Sculpture created with 3D technologies by artist Sophie Kahn

The world of Chicago based digital artist Sophie Kahn is firmly embedded in 3D. Originally from Australia, Sophie trained as a photographer and came to perceive 3D scanning and 3D printing as post-photographic processes. Much of her work over the last eight years has revolved around these digital processes.

Initially Sophie used wax stereolithography for lost wax casting in bronze. More recently, she has been experimenting with full color 3D printing for which the digital model was generated using a laser scan and a photograph of a model. The final 3D print then requires sandblasting and sanding to create “the appearance of an unearthed ancient artifact.” The option of on-demand online fabrication has allowed the artist to experiment and test ideas quickly without much capital, whereas earlier work involved using large service bureaus that were often prohibitively expensive.

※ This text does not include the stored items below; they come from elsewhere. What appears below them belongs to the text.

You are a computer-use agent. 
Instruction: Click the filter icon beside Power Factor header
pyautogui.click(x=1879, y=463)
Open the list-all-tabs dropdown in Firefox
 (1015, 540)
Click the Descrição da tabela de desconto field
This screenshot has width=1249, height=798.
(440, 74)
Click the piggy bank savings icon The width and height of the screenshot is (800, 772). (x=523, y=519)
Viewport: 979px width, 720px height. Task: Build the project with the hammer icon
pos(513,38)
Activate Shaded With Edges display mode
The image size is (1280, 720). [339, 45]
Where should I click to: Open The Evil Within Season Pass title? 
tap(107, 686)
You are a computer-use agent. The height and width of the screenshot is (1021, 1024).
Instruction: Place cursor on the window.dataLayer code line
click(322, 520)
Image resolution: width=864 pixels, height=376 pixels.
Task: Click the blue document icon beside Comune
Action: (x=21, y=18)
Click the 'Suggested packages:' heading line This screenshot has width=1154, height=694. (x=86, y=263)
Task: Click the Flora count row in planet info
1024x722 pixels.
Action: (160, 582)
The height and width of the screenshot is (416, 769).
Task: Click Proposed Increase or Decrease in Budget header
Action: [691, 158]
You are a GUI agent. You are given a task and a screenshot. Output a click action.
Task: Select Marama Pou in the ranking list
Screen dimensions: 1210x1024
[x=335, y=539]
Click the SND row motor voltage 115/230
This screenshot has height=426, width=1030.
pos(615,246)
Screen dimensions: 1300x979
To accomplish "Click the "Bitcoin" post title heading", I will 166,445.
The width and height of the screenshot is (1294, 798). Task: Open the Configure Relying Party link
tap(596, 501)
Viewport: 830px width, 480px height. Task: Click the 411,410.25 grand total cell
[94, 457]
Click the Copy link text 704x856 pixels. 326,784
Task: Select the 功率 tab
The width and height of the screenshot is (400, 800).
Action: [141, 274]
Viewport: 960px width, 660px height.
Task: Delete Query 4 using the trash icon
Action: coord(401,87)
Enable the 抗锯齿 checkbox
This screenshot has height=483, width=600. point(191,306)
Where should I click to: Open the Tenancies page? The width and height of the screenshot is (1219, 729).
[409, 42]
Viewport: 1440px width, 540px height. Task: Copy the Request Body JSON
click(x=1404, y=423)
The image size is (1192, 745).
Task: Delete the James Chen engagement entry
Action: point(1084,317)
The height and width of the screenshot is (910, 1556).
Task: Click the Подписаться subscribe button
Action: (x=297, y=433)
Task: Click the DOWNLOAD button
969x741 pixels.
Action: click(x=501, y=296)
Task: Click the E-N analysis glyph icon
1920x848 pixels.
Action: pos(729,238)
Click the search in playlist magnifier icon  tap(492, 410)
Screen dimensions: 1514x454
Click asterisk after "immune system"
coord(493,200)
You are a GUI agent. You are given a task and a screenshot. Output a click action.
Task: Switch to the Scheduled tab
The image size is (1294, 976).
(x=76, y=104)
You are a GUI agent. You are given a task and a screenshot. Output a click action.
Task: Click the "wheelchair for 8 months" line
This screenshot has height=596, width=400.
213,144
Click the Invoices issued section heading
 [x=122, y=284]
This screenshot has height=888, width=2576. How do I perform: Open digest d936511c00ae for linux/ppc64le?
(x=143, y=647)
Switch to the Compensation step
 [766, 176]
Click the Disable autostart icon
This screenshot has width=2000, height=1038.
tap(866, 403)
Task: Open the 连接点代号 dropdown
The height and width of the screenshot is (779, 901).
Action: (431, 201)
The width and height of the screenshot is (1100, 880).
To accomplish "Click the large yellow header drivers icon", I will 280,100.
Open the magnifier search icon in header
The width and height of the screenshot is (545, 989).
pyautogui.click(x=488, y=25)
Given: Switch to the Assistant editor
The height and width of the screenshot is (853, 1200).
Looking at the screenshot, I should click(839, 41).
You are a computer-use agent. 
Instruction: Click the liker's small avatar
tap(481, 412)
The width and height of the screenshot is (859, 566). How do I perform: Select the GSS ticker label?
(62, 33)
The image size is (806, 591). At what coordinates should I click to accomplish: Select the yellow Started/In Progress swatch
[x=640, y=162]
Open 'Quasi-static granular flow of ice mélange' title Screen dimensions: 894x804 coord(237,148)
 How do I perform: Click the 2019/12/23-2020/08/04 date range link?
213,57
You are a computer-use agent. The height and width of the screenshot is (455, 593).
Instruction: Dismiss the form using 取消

Sophie’s fabrication process is an involved one that expands beyond the computer screen and various scanning and printing technologies. 3D printing is often only an intermediate phase in creating the final art piece. The artist uses 3D prints for molds as part of wax casting or ceramic clip casting. She’s hoping to be able to 3D print in ceramic once it is possible to print larger objects. The goal is “to move away from plastic and towards more natural materials with longer histories”.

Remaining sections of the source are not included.